Whether you’re putting on a conference or a stand at a trade show, having shared the experiences and behavioural changes affecting us these past two years, think about how you can show – through the events that you attend and host – that you are evolving, embracing change and moving forward.
Q: What lessons – from lockdowns through to opening up – can you use to your advantage in this new way of working?
2. Get event planning on your meeting agendas and be more STRATEGIC about events.
You must plan your events and related activities around your business and marketing strategy.
Try to be less reactive when it comes to events.
Align your event activity with other key plans for your business or organisation, and resist jumping at the opportunity to speak or exhibit at an event without checking how this fits in with your organisational and strategic objectives.
Having a strategy for your events means that you can budget and plan better, as well as getting buy-in from relevant people.
Q: What are the objectives and growth ambitions for your business, and how can a well-thought-out events strategy be a central component of your marketing and business plans?
3. Get excited about QUALITY over quantity.
There is a growing trend of smaller, higher-quality events (both virtual and face-to-face). Many events are being attended by more local attendees who want to connect with people in their region,county, or state.
Virtual and hybrid events are also offering small and large organisations the chance to connect with the world in ways that they haven’t been able to in the past.
EventMB’s State of the Event Industry Report 2021* states that boutique events with participants from a local area will continue to be a trend. High-quality means increased engagement, and potentially, a higher level of qualified buyer.
Q: Do you feel that you and your team are working to deliver a high-quality conference or event experience, with less of an emphasis on driving large numbers?
4. Use a blend of virtual and face-to-face to your ADVANTAGE.
Don’t write off virtual; equally, try to push the boundaries of what face-to-face can do for you.
There is an increasing trend of DIGITAL FIRST across all manners of engagement – events and otherwise -which will accelerate the use of apps, interactions, and platforms throughout the events journey.
Small businesses can use platforms and event tech to their benefit; the market being flooded with providers during the pandemic has created different price points for event platforms.
If you speak to an event professional, you’ll discover so many options that are affordable and available to you.
Q: Consider your marketing processes – at which touchpoints can you maximise a blend of virtual and face-to-face interactions?
5. Move over content, there’s a new king in town – DATA.
Even when it comes to small, local events, hosts, partners, and sponsors are increasingly looking for high-quality data from the events they sponsor, attend, and support – and they want access to these analytics instantly.
Your event partners are curious about getting under the skin of participant engagement to truly get to know and understand their target audience on a deeper level.

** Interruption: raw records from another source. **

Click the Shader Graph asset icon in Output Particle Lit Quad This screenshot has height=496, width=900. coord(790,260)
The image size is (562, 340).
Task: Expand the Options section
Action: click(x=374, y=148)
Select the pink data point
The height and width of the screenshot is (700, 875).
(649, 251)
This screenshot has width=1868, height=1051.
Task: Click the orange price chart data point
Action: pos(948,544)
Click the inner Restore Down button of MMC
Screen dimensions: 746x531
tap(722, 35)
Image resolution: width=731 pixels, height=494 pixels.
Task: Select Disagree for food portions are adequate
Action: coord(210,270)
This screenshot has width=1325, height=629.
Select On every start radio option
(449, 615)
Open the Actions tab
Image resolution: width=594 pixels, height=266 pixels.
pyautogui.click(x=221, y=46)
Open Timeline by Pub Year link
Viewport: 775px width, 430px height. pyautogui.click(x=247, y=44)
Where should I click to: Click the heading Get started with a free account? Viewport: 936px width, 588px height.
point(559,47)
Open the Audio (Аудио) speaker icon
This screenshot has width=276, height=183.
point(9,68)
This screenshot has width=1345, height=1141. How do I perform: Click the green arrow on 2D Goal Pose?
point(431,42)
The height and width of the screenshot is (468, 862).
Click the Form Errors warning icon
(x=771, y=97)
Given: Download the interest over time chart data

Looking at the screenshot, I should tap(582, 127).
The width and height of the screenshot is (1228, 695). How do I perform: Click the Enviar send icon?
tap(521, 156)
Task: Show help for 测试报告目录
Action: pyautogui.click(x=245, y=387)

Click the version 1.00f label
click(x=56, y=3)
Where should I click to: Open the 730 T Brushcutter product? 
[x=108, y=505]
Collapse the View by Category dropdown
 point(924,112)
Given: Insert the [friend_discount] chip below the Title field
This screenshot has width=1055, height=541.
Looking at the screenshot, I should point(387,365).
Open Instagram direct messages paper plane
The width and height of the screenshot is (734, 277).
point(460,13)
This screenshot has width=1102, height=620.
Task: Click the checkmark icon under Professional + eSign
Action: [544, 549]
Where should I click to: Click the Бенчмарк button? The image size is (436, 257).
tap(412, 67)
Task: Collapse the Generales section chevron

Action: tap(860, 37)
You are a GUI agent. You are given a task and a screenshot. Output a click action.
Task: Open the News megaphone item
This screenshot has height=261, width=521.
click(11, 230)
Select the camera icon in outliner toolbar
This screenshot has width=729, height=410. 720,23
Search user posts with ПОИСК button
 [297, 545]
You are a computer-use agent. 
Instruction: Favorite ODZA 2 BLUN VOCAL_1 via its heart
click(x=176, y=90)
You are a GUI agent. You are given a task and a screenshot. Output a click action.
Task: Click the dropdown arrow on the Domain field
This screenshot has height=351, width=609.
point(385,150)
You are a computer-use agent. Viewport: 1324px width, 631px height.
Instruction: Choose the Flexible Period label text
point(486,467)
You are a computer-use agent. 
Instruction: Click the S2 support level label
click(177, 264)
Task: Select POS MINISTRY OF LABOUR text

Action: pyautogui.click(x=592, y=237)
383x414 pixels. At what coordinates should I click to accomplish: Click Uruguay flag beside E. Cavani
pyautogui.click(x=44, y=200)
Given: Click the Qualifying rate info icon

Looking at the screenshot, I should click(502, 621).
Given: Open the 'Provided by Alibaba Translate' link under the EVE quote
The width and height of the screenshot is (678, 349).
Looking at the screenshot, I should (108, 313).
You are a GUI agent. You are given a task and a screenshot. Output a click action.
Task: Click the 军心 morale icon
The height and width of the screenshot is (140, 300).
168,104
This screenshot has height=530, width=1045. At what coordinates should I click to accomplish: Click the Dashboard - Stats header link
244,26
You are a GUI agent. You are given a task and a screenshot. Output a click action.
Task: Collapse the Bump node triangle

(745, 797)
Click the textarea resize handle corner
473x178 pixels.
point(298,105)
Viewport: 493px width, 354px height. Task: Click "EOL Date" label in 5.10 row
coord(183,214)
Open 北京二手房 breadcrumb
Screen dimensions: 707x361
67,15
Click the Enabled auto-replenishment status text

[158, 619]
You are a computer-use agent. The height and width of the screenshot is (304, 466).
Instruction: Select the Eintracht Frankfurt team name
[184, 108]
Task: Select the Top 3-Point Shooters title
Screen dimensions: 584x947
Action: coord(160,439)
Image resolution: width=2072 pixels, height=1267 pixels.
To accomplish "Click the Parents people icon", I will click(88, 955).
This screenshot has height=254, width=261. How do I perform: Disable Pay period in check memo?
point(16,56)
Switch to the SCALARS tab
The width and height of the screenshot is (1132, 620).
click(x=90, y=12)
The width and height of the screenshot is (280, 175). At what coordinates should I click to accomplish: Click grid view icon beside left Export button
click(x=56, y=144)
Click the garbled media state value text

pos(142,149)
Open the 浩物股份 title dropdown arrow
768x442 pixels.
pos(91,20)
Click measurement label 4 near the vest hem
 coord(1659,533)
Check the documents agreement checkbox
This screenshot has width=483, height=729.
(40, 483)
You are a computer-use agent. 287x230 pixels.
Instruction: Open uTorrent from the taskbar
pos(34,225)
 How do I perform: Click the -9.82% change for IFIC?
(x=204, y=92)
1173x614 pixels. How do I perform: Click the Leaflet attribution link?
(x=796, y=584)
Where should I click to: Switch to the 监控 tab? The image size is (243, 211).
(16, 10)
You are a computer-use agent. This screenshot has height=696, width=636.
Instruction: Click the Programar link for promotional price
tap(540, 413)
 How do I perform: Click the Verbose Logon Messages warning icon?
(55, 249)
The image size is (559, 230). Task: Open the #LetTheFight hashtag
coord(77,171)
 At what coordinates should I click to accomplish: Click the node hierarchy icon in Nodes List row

On the other hand, there have never been so many discussions around the ownership of delegate data.
Q: What processes do you have in place to ensure data and analytics collected from your conferences and events are automated and collected in a secure way and that your policies on data usage, storage, and ownership are transparent?
6. The effects of the Covid pandemic has caused many leaders and decision-makers to choose OUTSOURCING specialist services as and when they need them.
From 2020 onwards, we have all started to value our time more, by considering our wellbeing and work-life harmony.
Rather than scratch our heads trying to figure something ourselves, many of us are more open to outsourcing specialised services and to collaborating together on projects.
The ‘switch on, switch up, dial down’ model works perfectly for organisations that need to bring on specialist experts without the headache of recruitment, or taking someone in-house away from their day job.
In this way, high-quality experts in their field can work effectively with a business or organisation which keeps the decision-makers focused on delivering their core services and creating growth opportunities.